Approach:The proposed research will apply receptor-oriented source apportionment techniques to existing measurements of personal exposure to toxic VOCs. The primary source of data will be the U.S. Environmental Protection Agency's Total Exposure Assessment Methodology (TEAM) studies, which measured personal exposures and indoor and outdoor air concentrations of a suite of VOCs. A multi-step process will be used to estimate source contributions. Chemical profiles for key sources will be compiled from the literature. For indoor and personal sources, the published source profiles will be supplemented or refined using multivariate techniques applied to the exposure or indoor air concentration data. Three published methods for extracting profiles will be tested and compared: absolute principal component scores (APCS); graphical ratio analysis for composition estimates/source apportionment by factors with explicit restrictions (GRACE/ SAFER); and positive matrix factorization (PMF). A chemical mass balance (CMB) model will then be used to determine the contributions of individual sources. In parallel with the CMB application, an indoor air mass balance model will also be used to distinguish between contributions from outdoor and indoor sources. Prior to its application to the TEAM data, the source apportionment scheme will be tested using a simulated data set generated with specified source contributions and profiles. Finally, the source apportionment results will be evaluated using questionnaire data from the TEAM studies that indicate the influence of personal and household characteristics.
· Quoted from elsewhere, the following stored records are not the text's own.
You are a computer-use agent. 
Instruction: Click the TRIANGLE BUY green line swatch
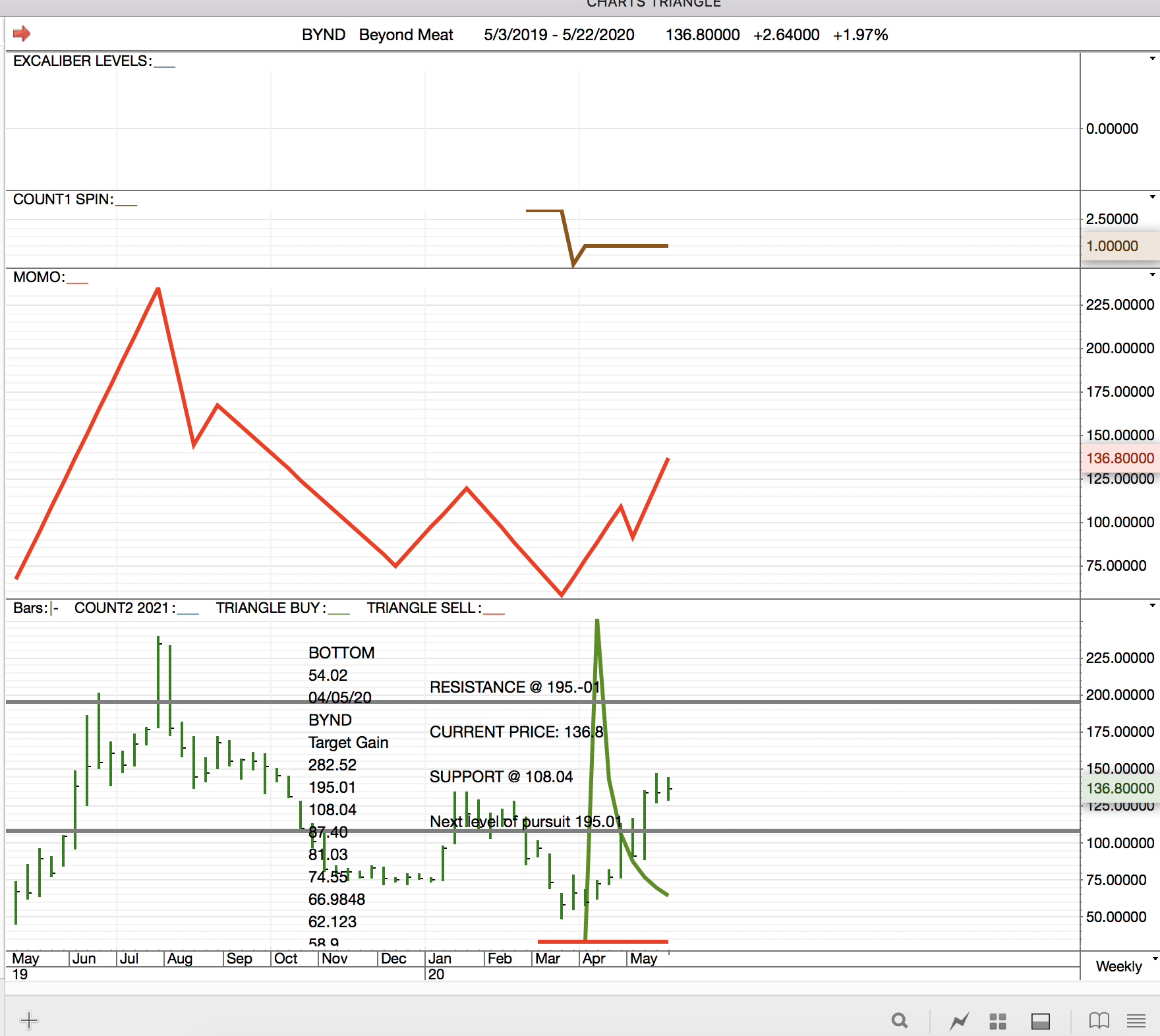[x=339, y=612]
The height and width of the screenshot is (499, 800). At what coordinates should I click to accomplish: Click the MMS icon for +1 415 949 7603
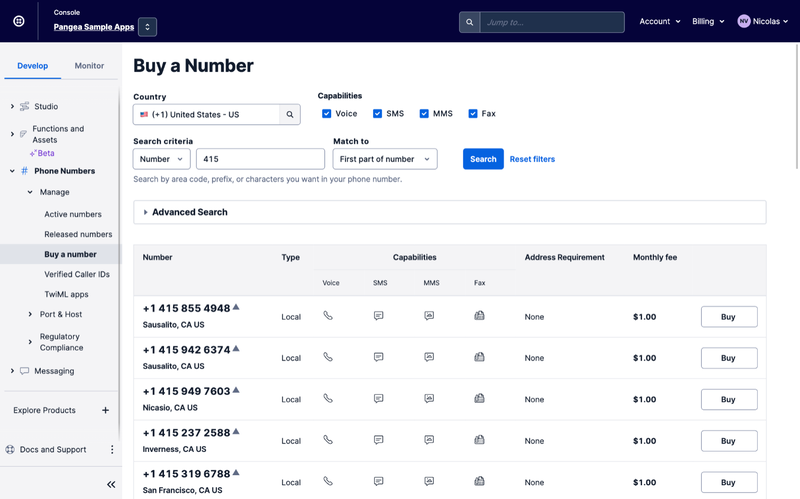[429, 399]
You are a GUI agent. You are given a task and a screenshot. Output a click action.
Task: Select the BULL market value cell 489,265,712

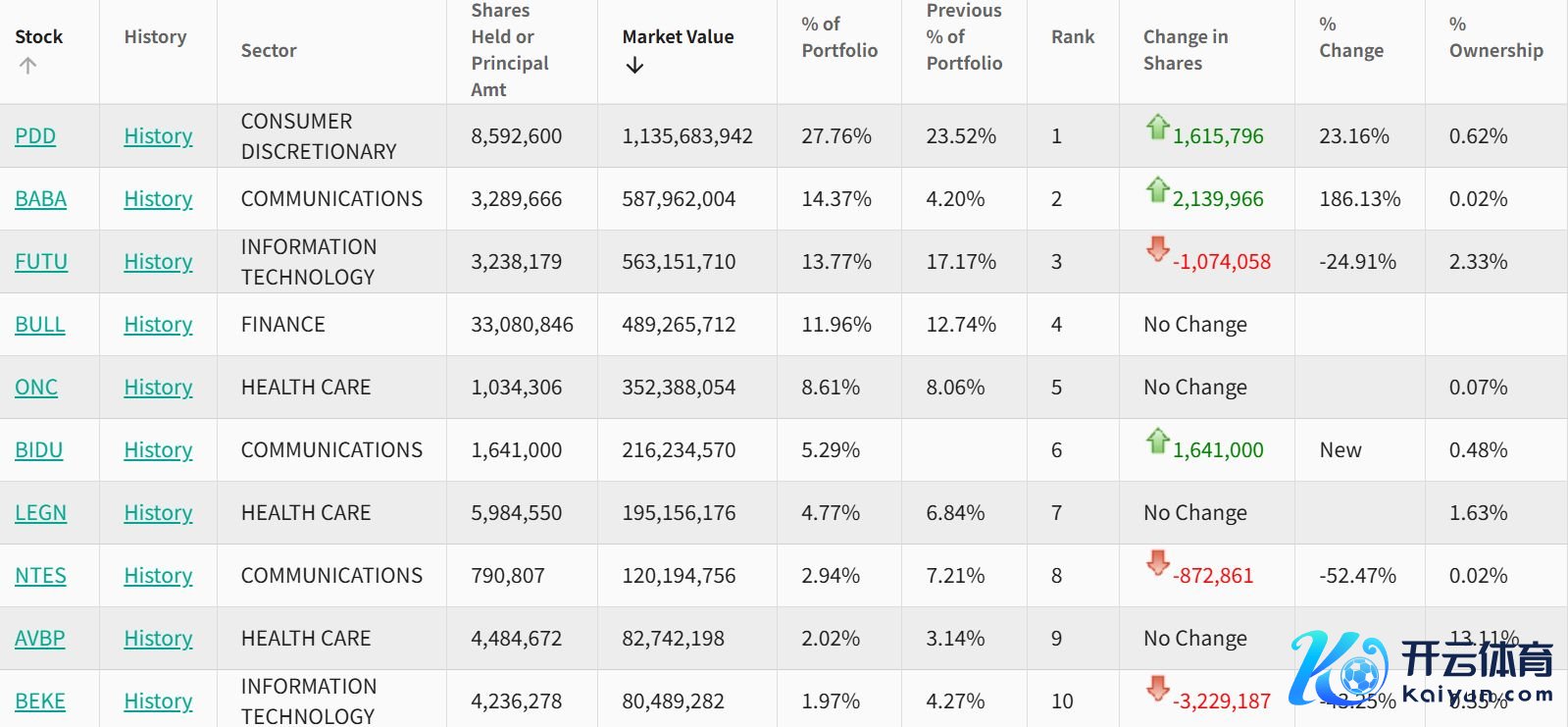coord(679,325)
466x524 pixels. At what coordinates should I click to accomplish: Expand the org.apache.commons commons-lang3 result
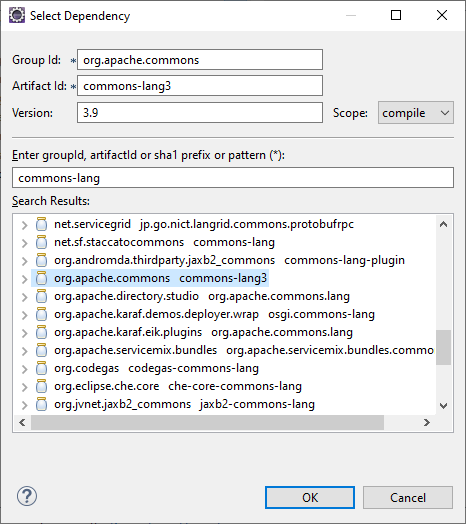tap(24, 279)
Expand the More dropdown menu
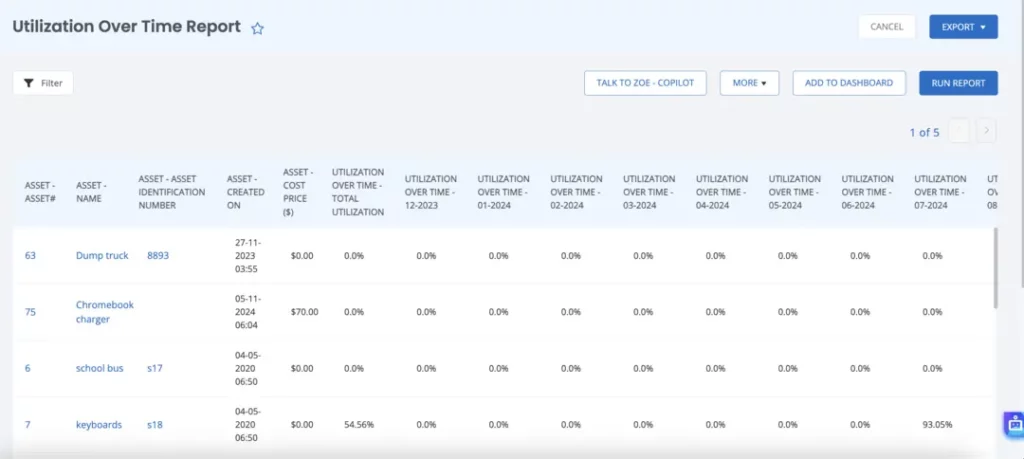 coord(749,83)
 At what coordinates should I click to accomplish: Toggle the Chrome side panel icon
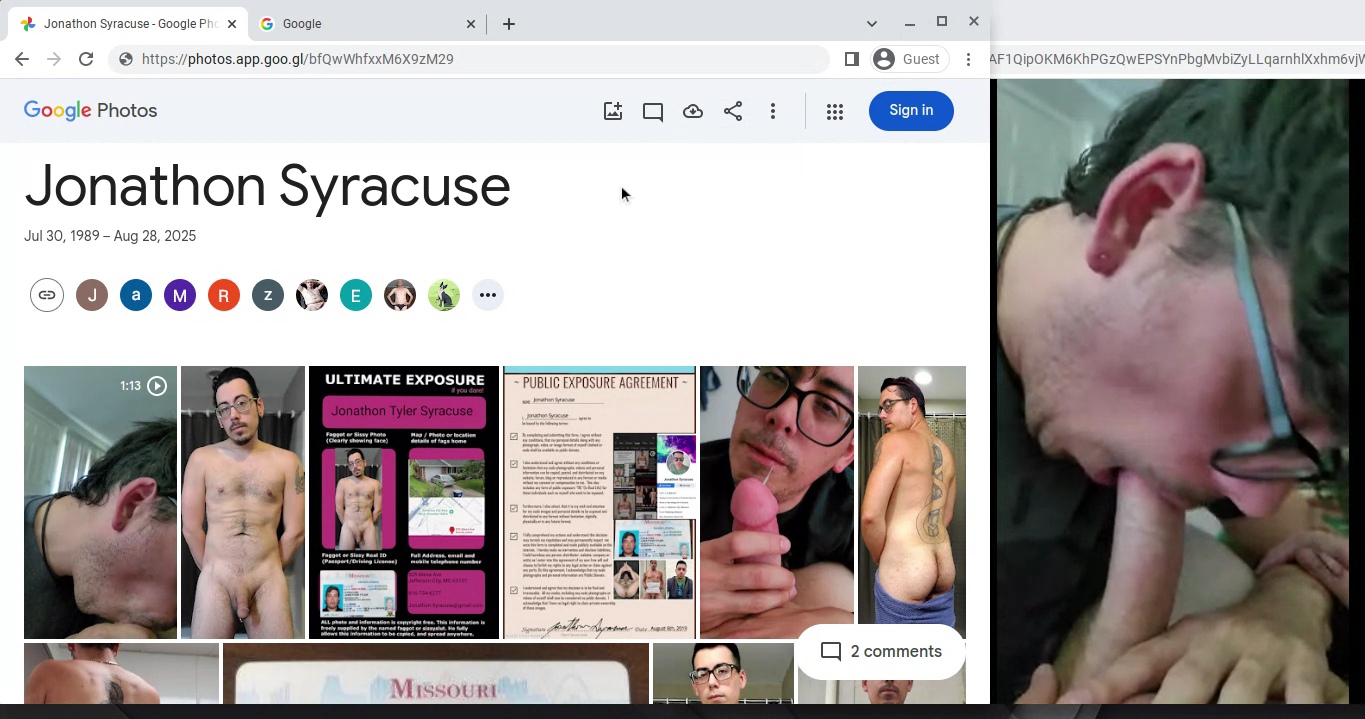852,59
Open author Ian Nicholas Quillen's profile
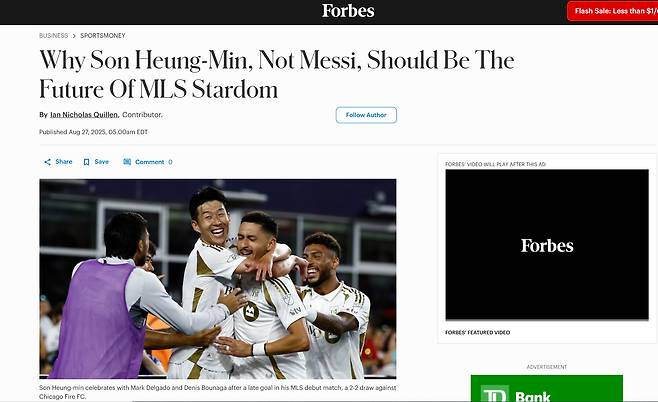 84,115
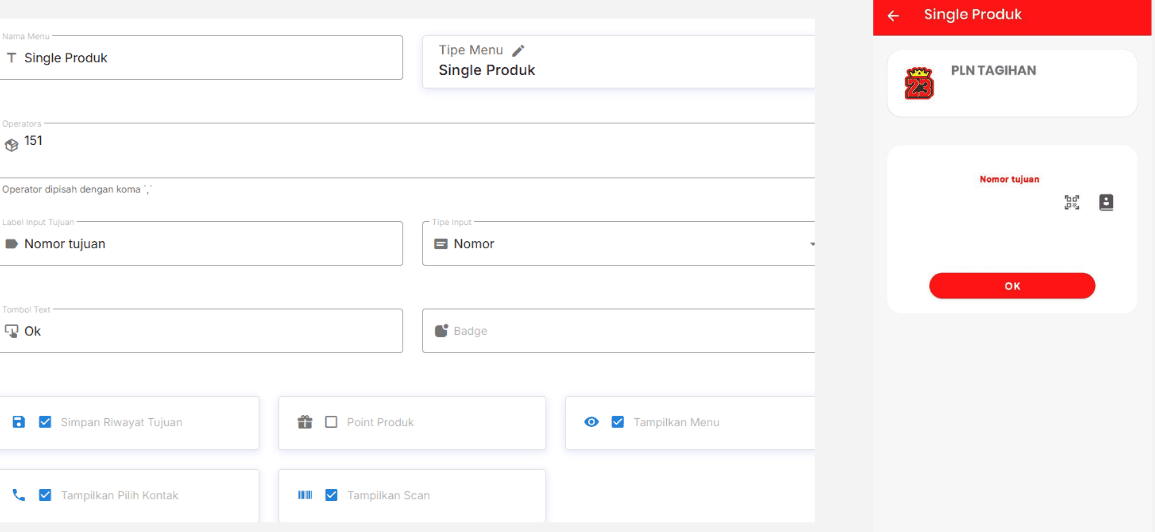Viewport: 1155px width, 532px height.
Task: Click the save icon beside Simpan Riwayat Tujuan
Action: click(x=19, y=422)
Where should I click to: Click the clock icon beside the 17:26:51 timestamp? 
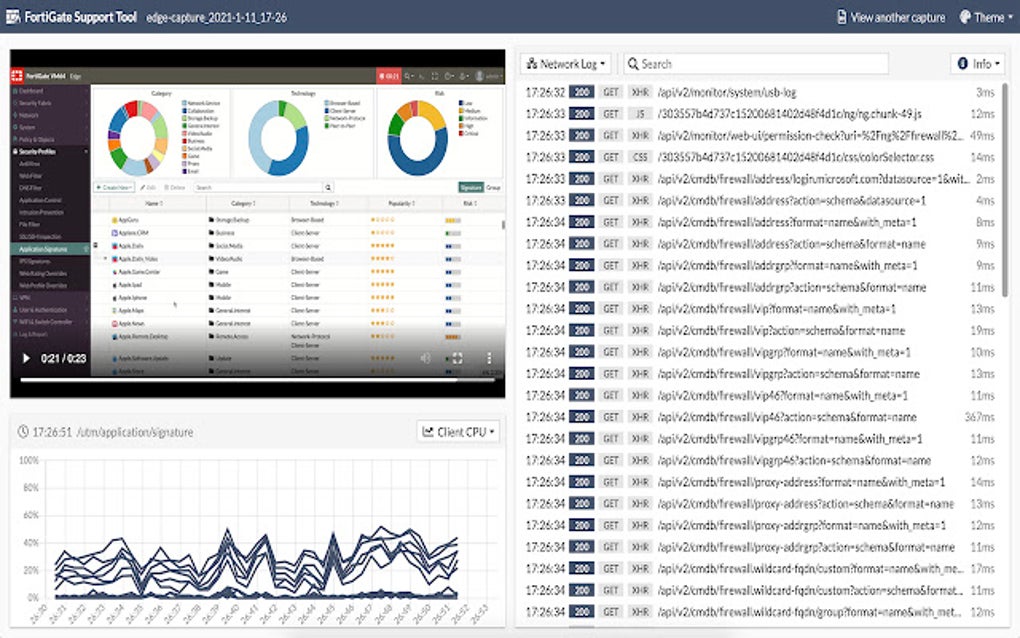[22, 431]
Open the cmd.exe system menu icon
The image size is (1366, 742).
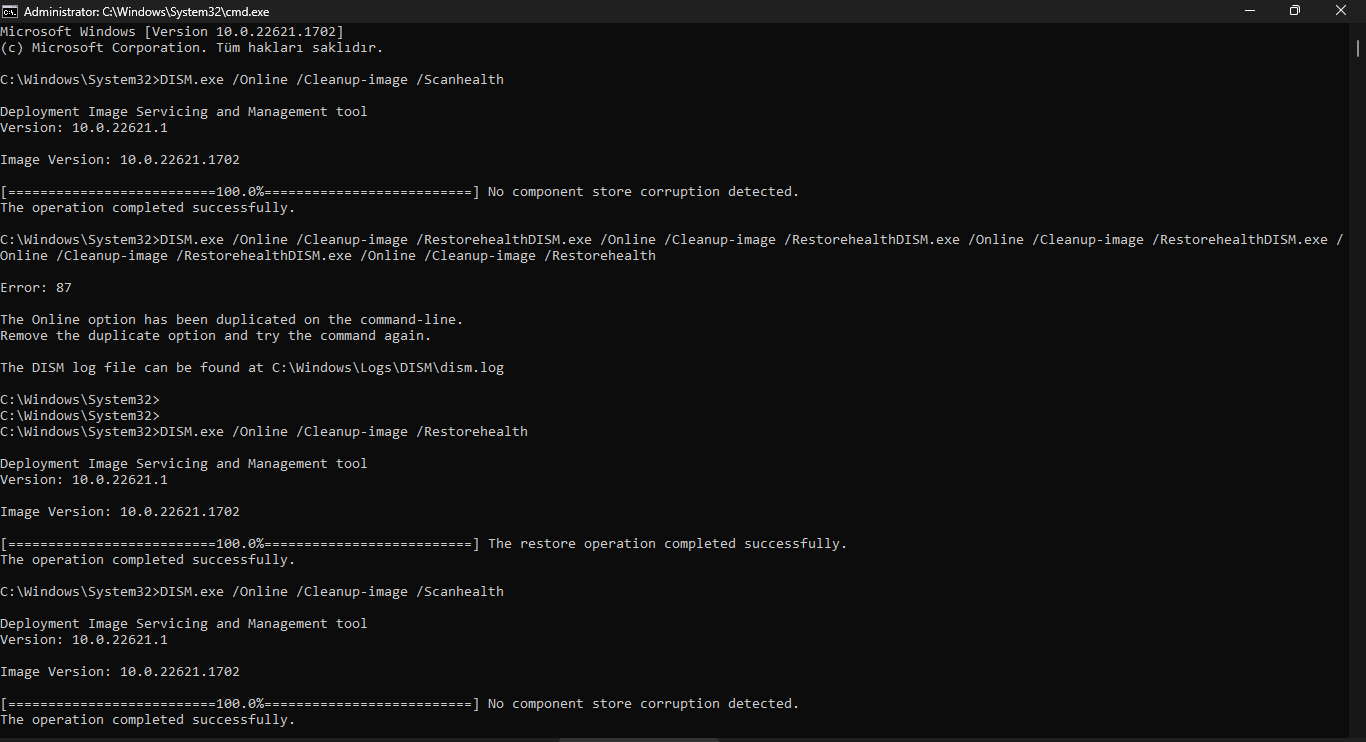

Source contributions will be estimated for the following 112 HAPs and potential 112(k) HAPs*: benzene*; bromoform; carbon tetrachloride*; chlorobenzene; chloroform*; ethylene dibromide* (1,2-dibromoethane); 1,4-dichlorobenzene*; ethylene dichloride* (1,2-dichloroethane); 1,4-dioxane; ethyl benzene; styrene*;1,1,2,2,-tetrachloroethane; tetrachloroethylene*; 1,1,1-trichloroethane; trichloroethylene*; o-xylene; m-xylene; and p-xylene. In the course of developing these estimates, methods for applying receptor modeling to personal exposure data will be demonstrated. The proposed methods will be applicable in the future for evaluating progress in reducing exposures to toxic VOCs, using up-to-date exposure data such as those that are currently being collected in the National Human Exposure Assessment Survey (NHEXAS), a statistically based national survey of U.S. population exposures.
Improvement in Risk Assessment or Risk Management: Substantial evidence demonstrates that exposure to many toxic volatile organic compounds poses significant health risks. For many of these compounds, little information is available on human exposure levels and information on the relative contributions of the many potential sources is completely lacking. Completion of the proposed research will substantially improve our understanding of the major sources of exposure to toxic VOCs. Such information is needed to devise effective mitigation or control strategies to reduce exposures.